The flavour of the occasion can be found in an illuminating article which was published in The York Herald of 13 January 1844:
“The plough boys of this village have recently devoted two days to recreation, and in the character of Sword Dancers have visited this city and the surrounding villages, where they have met the most friendly reception, and were universally admired by all lovers of the very ancient and rustic amusement, the sword dance. They were accompanied by a brass band of musicians from the city, and were generally allowed to be the best company of plough boys that have performed before the public during the present season.”
“Twelve years have elapsed since a company of this description was raised in Bishopthorpe, which has caused the performance of the sword dance to be somewhat a treat to the inhabitants of the village.
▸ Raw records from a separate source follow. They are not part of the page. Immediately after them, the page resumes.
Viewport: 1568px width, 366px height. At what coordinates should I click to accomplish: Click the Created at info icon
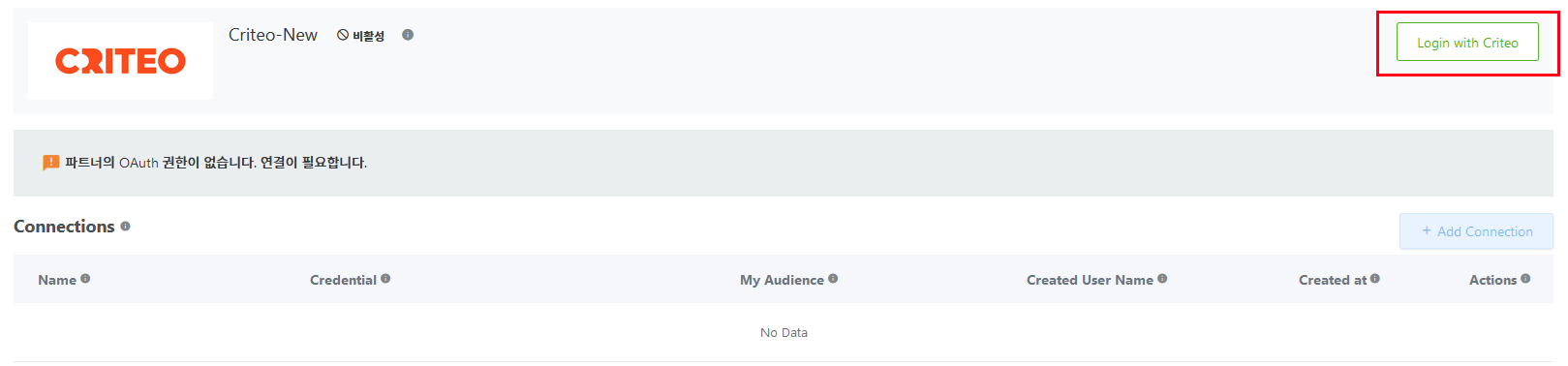click(x=1375, y=279)
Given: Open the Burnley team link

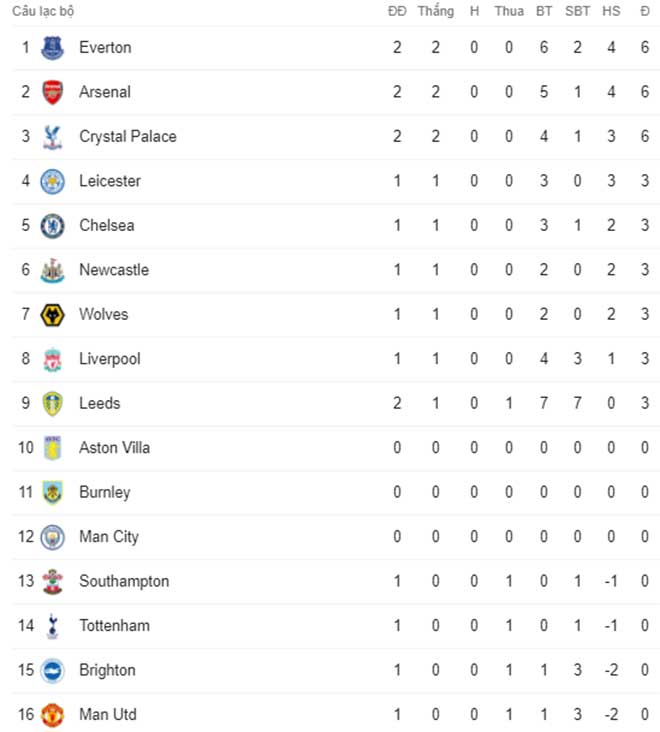Looking at the screenshot, I should click(104, 492).

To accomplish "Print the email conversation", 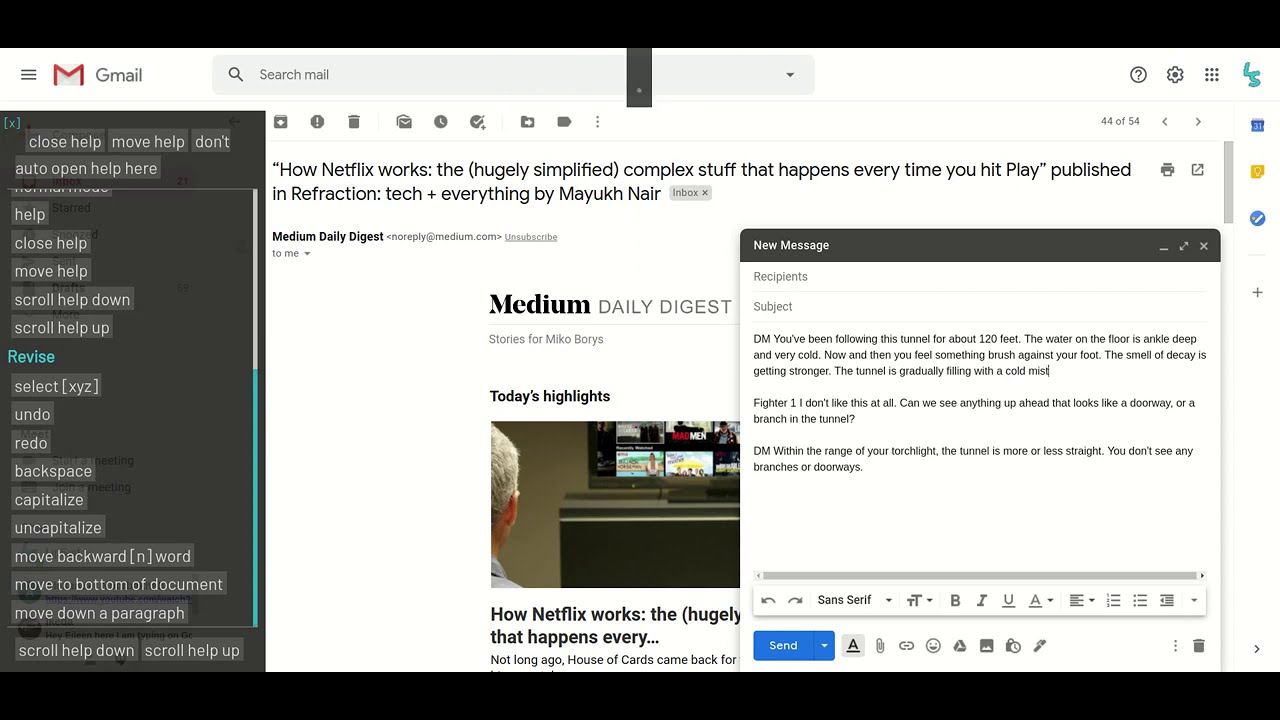I will 1167,170.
In consideration of the extensive patronage the party have met with, they gave a handsome treat to their friends, who kindly lent every assistance in preparing dresses for the occasion. The treat was given at Mr. Crosby’s, the Brown Cow Inn, [now The Ebor] where upwards of 60 sat down to tea, the arrangements for which reflected much credit on the worthy host and hostess, and gave great satisfaction to the party assembled. After tea a ball took place, which was kept up with great spirit until a late hour in the morning, each sex appearing anxious to test the strength of ‘the light fantastic toe’. Mr. Horner of Bishopthorpe kindly came forward and offered his services, gratuitously on the violin, which were thankfully accepted, punch and wine were plentifully distributed.”
Many toasts were given to the great and good and so, not surprisingly, the company “afterwards separated highly delighted with the innocent recreation of the night’s entertainment.”
It is rare to find to find such a delightful contemporary description of a local custom. Are there any volunteers willing to follow in the footsteps of the Bishopthorpe plough boys? Just a thought!